Kurz hinter Köln ist bereits der erste Tankstopp fällig. Gerade die PS-starken Supersportler mit großem Durst (und kleinen Tank) fordern nach neuem Treibstoffvorrat. Durch den Regen, die stupide Autobahnfahrt und die mitunter komfortfreien Sitzgelegenheiten ist aber auch der Rest der Gruppe für diese Pause äußerst dankbar. Insbesondere die kaum 1,60-m große Sandra hatte als Beifahrerin auf dem Sitzbrezel der 180 PS-starken YZFR1 und dicht geklammert an Freund André eine alles andere als bequeme Sitzposition. Doch gegen die große Liebe sind solche Leiden augenscheinlich nur Nebensächlichkeiten.
Noch eine kurze Etappe folgt auf der Autobahn, ehe wir bei Euskirchen die A1 verlassen – Richtung Ahrtal. Diese Region soll, so heißt es in den einschlägigen Tourismusinfos, von der Sonne mit mehr als 1450 Sonnenstunden pro Jahr überschwänglich verwöhnt werden. Und wirklich, alsbald lichten sich die Wolken. Bildschöne Landschaften und nicht zuletzt sehr gute und relativ verkehrsarme Motorradstraßen tauchen vor unseren Augen auf. Mit den ersten Steigungen und Haarnadelkurven folgt auch endlich die ersehnte Abwechslung zum topografisch eher langweiligen südlichen Münsterland, das viele der Teilnehmer schon in- und auswendig kennen.
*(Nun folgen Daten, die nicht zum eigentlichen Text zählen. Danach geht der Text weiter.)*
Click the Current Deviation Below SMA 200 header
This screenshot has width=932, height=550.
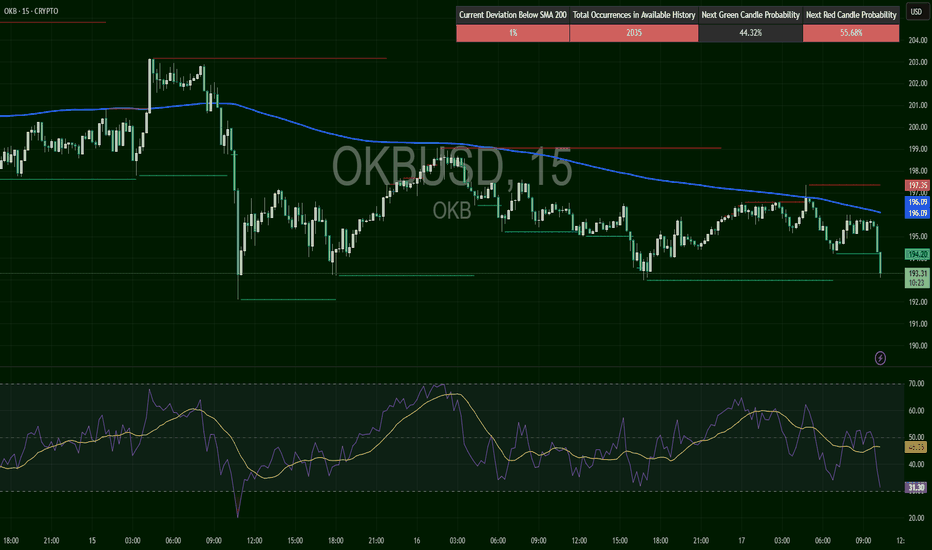[512, 15]
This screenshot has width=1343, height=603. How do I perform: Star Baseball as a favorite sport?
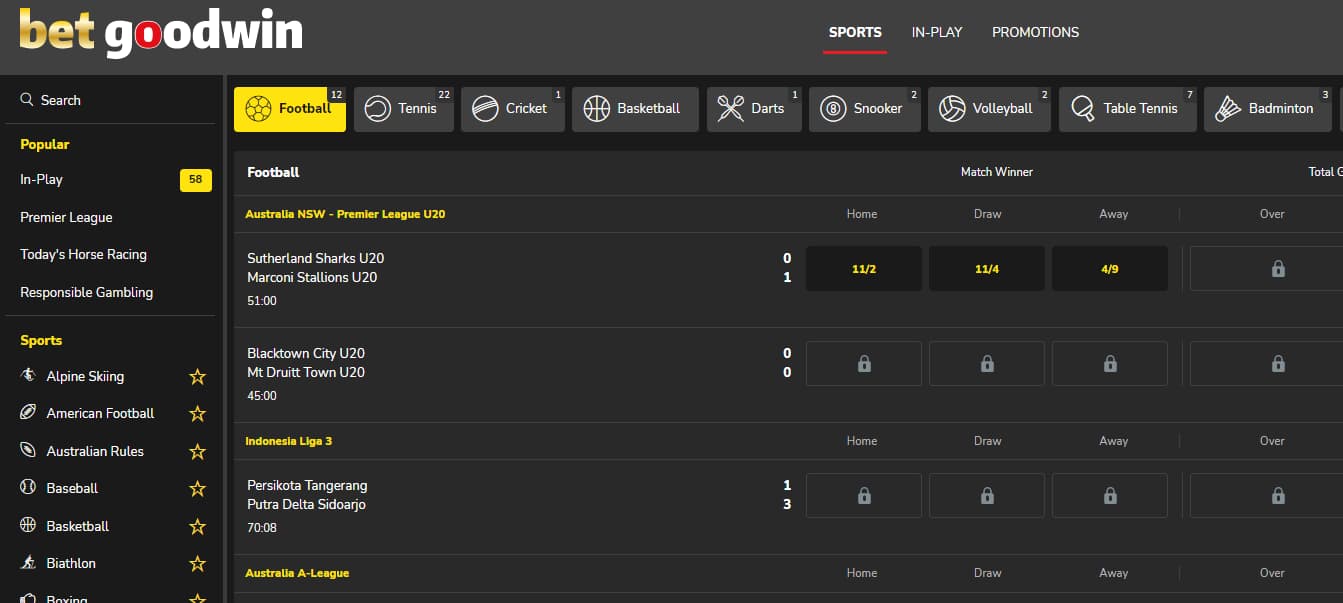click(198, 489)
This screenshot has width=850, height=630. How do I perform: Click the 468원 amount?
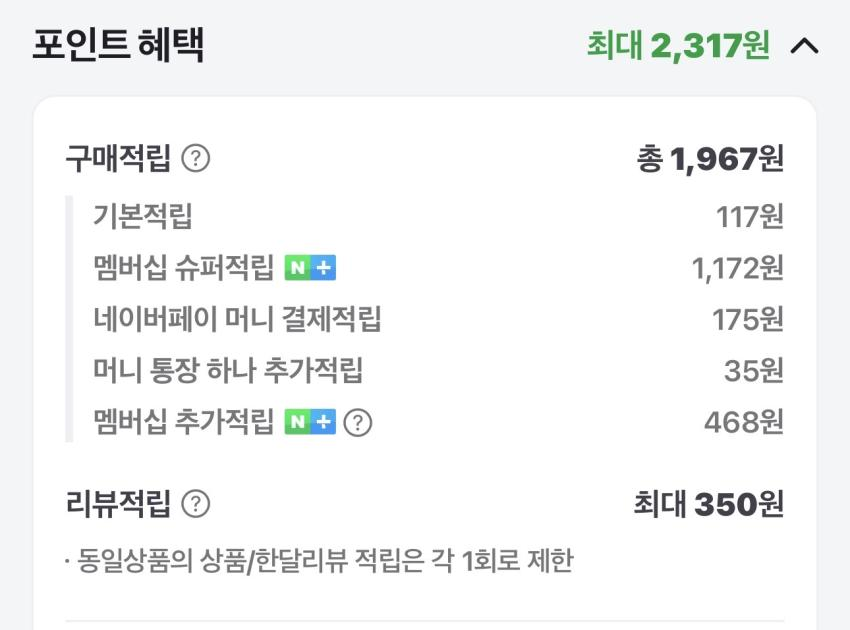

Vorneweg fährt jetzt die „Knieschleifer- und Lederkombi-Fraktion“ mit Tourguide Michael, Jens (21), Kevin (22), sowie „Fußrastenschleifer“ Bernd (49). Der Motorradpolizist hat dank ausgefeilter Technik das für Sonntagsfahrer schier unglaubliche Kunststück fertig gebracht, durch atemberaubende Schräglagen an seinem gemütliches Tourenmotorrad (FRJ 1300) die Hälfte seiner Fußrasten am Asphalt wegzuschleifen.
Weiter hinten folgen wir „Textilkombi-Träger“. Hier geht es zwar immer noch zügig zur Sache. Aber allein der Versuch gegen die Rennstreckenerfahrung von Tourguide Michael, die ungestüme Jugend sowie die immense Erfahrung von Motorradpolizist Bernd anzutreten, wäre für die weniger routinierten Fahrer ein hoffnungsloses und zugleich gefährliches Unterfangen.
Schon im Vorfeld hatte Tourguide Michel deshalb immer wieder darauf hingewiesen, das niemand versuchen solle, auf Gedeih und Verderb mitzuhalten. So klaffen schon nach den ersten Kurven Lücken im Konvoi. Doch gerade hier beweist sich einmal mehr das Können des erfahrenen Motorrad-Reiseführers. Brav und stets zuverlässig wartet die Spitzengruppe an der nächsten Abzweigung, bis die Sicherheitsweste von Ralf und seiner Sozia Silvia in Sicht kommt. Dadurch haben alle Mitfahrer gleichermaßen Fahrspaß, ohne die eigenen Grenzen zu überschreiten.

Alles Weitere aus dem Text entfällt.